The goal -is to explore ways of using Earth remote sensing data for efficient land use.

Methods - detailed information on current location of certain types of agricultural crops in the study areas has been summarized, which opens up opportunities for the effective use of cultivated areas. It was revealed that the basis of the principle of the method under consideration is the relationship between the state and structure of vegetation types with its reflective ability. It has been determined that information on the spectral reflective property of the vegetation cover in the future can help replace more laborious methods of laboratory analysis. For classification of farmland, satellite images of medium spatial resolution with a combination of channels in natural colors were selected.
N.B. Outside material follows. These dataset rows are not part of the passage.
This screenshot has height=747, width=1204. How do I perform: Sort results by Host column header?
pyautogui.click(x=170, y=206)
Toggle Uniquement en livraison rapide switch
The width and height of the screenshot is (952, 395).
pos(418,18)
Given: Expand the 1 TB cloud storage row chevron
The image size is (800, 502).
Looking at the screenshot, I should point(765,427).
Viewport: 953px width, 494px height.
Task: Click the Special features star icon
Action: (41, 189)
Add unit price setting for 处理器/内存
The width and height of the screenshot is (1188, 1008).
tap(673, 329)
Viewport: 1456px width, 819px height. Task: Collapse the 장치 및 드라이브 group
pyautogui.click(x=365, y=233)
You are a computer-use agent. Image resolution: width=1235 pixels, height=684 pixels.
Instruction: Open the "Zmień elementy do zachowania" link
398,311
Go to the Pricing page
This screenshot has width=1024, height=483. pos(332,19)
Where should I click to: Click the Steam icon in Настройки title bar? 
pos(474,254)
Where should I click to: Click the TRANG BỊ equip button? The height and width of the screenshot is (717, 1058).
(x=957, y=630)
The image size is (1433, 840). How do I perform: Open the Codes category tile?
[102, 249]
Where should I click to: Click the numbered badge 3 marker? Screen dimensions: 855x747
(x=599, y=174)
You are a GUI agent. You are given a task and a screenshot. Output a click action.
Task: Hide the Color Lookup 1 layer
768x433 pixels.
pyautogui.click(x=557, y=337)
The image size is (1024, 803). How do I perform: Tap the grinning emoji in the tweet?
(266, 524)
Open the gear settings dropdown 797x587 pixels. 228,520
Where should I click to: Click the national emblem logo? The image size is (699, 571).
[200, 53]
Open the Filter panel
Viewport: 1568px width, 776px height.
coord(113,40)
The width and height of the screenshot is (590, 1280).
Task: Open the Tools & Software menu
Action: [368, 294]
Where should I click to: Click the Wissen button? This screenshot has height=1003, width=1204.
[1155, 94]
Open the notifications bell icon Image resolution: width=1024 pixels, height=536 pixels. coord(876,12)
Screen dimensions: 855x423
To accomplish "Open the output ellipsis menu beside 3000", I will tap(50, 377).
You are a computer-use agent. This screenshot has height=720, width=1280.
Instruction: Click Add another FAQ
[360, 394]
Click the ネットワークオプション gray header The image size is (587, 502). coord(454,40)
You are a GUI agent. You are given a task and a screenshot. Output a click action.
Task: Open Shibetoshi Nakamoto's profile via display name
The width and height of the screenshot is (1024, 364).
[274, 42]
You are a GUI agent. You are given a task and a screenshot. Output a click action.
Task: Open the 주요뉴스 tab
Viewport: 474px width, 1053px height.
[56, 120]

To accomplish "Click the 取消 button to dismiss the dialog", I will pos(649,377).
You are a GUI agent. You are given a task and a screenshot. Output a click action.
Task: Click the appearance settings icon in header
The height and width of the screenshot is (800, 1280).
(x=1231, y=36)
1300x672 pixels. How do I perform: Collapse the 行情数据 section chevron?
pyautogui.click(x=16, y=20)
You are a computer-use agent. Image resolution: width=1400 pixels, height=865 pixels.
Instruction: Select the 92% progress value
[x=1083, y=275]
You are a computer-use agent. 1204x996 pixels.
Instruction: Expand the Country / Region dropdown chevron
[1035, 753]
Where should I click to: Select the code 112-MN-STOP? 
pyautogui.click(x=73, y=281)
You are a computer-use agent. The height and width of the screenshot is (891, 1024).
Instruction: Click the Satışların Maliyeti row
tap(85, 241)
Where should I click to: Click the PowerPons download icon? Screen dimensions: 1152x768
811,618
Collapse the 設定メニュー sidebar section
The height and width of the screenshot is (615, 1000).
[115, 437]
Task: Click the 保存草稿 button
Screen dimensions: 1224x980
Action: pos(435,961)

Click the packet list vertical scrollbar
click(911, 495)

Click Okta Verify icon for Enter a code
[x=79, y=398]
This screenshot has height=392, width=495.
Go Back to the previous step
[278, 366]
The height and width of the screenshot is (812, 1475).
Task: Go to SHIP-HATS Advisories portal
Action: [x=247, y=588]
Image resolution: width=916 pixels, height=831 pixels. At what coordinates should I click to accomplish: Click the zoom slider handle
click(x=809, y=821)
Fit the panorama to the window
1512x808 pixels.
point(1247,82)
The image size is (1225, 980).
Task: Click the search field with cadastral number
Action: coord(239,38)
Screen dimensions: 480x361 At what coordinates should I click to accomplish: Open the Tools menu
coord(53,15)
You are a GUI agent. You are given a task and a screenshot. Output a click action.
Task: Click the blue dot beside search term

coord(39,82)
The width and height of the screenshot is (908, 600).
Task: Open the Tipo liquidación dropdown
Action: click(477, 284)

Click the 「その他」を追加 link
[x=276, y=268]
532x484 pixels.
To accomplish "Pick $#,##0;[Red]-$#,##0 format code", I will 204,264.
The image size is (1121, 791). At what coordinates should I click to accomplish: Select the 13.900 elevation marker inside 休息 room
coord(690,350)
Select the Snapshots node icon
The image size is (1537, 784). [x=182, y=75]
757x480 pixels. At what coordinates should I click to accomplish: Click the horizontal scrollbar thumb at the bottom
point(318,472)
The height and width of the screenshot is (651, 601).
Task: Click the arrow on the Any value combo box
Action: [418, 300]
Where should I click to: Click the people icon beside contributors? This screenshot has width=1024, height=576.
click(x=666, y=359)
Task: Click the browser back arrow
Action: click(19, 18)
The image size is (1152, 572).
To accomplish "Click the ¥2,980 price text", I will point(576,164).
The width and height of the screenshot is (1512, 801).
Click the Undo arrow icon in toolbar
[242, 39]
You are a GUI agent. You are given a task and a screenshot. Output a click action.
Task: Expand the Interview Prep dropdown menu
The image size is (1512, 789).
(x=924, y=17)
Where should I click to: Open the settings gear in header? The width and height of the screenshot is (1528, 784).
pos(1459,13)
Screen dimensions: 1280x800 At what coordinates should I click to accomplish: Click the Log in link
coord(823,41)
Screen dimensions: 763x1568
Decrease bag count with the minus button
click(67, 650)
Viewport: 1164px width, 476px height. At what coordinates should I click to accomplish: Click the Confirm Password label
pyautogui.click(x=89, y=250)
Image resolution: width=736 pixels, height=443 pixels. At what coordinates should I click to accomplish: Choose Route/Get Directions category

Results - a method for identifying agricultural plants by classification according to the maximum likelihood algorithm was considered. The commonly used complexes of geoinformation software products with modules for special image processing allow displaying indicators in the form of raster images. It is shown that the use of Earth remote sensing data is the most relevant solution in the field of crop recognition and makes it possible to simplify the implementation of such types of work as the analysis of the intensity of land use, the assessment of the degree of pollution with weeds and determination of crop productivity.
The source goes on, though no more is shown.